Atilla bizi kendi odasına davet ettikten sonra biz de onu takip ettik ve birinci katın sonundaki odaya giriş yaptık. Atilla kendi masasına otururken, biz de karşılıklı deri koltuklara oturduk. O, bize birkaç soru sorduğunda, bu kızın Melisa olmadığını, benzerlik açısından sadece dış görünüşü olduğunu söyleyip odadan çıktık.

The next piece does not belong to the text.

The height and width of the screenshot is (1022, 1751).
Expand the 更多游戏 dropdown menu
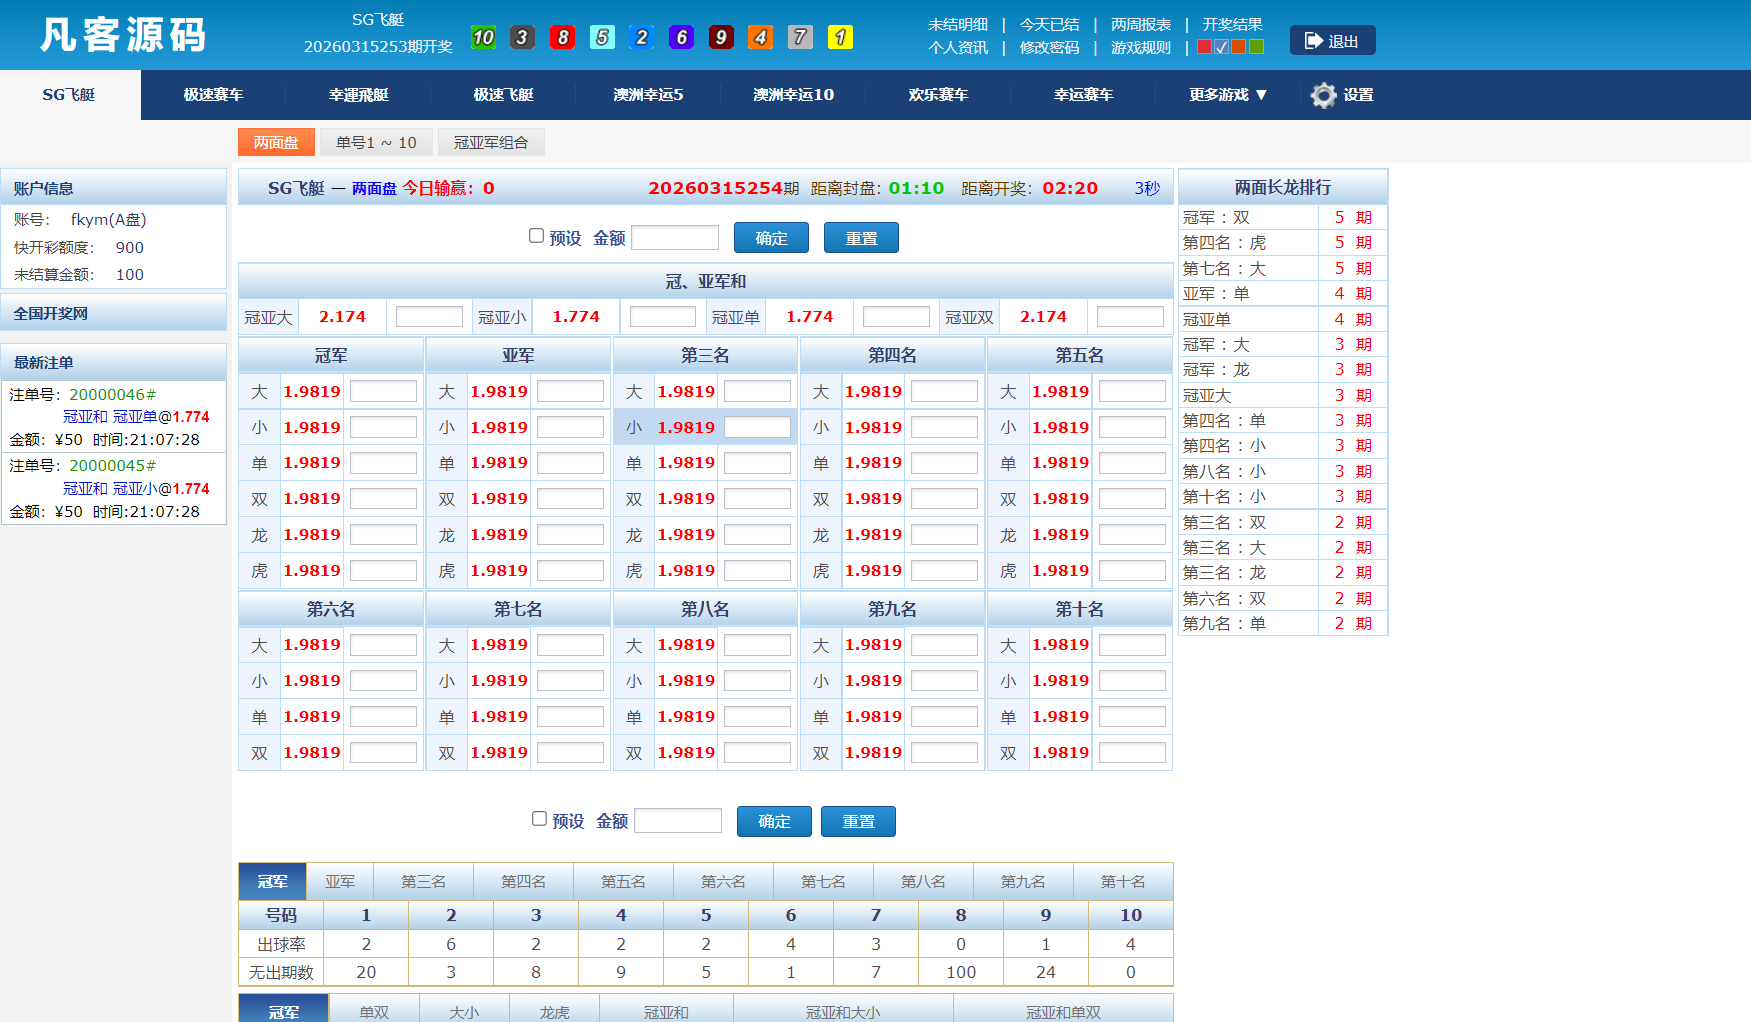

Atilla, kızı arkadaşlarına teslim ettikten sonra Uygar ile birlikte birkaç işi olduğunu, istersek de bizim de katılabileceğimi söylediğinde, İkimiz de kabul etmiştik. Uygar, Atilla ile karşılaştığında, bize de baş selamı verdi ve toplantı odasına geçmemizin uygun olduğunu dile getirdi.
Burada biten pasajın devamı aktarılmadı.